Showing posts with label interview. Show all posts
Showing posts with label interview. Show all posts

Wednesday, May 21, 2025

Interview with Texas Standard (on KUT Austin NPR station) + other recent podcasts


Last week I was interviewed by the Texas Standard radio program on KUT, Austin's NPR station, talking about the Finnegans Wake Reading Group of Austin which has been gathering to discuss Joyce's greatest book for more than 12 years now. Audio clips from the interview with KUT's reporter Sean SaldaƱa appeared here, with a brief article and some pics from the group's history. The premise of the article, of course, is that we've been meeting for a very long time, reading one or two pages per meeting, and we're not nearly finished with the book yet. 

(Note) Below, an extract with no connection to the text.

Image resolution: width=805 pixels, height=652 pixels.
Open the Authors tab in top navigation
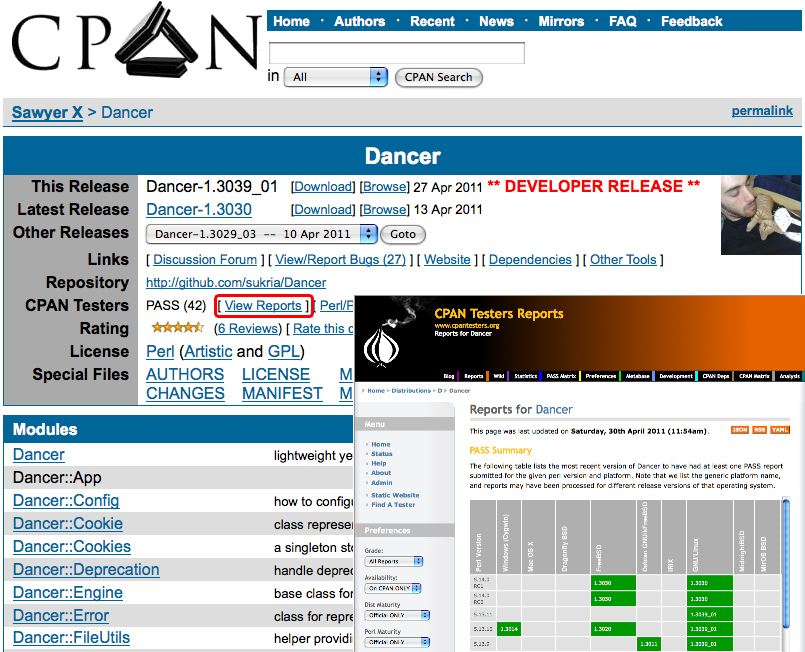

The piece has been shared on social media, garnering some witty responses. My favorite ones are the comments observing that the readers in the picture look like a deadlocked jury trying to reach a decision on a tough case. That pic is from back in the golden era of our reading group when we used to have big gatherings at the Irish Consulate in Austin (eternal thanks to Adrian Farrell, Claire McCarthy, and Paul Breen for all their support over the years). We would also have meetings at the (now defunct) bookstore Malvern Books and they'd put up a big sign in the window advertising our meetings, which is also shown in the article. The KUT interview was a fortunate full-circle cipher completion moment for me because Malvern Books back in those days used to advertise our reading group meetings on KUT, and new people joined the group because of those ads. Nowadays, our meetings are all on Zoom, and our attendees come from far beyond central Texas, although there are still plenty of original members who still participate. 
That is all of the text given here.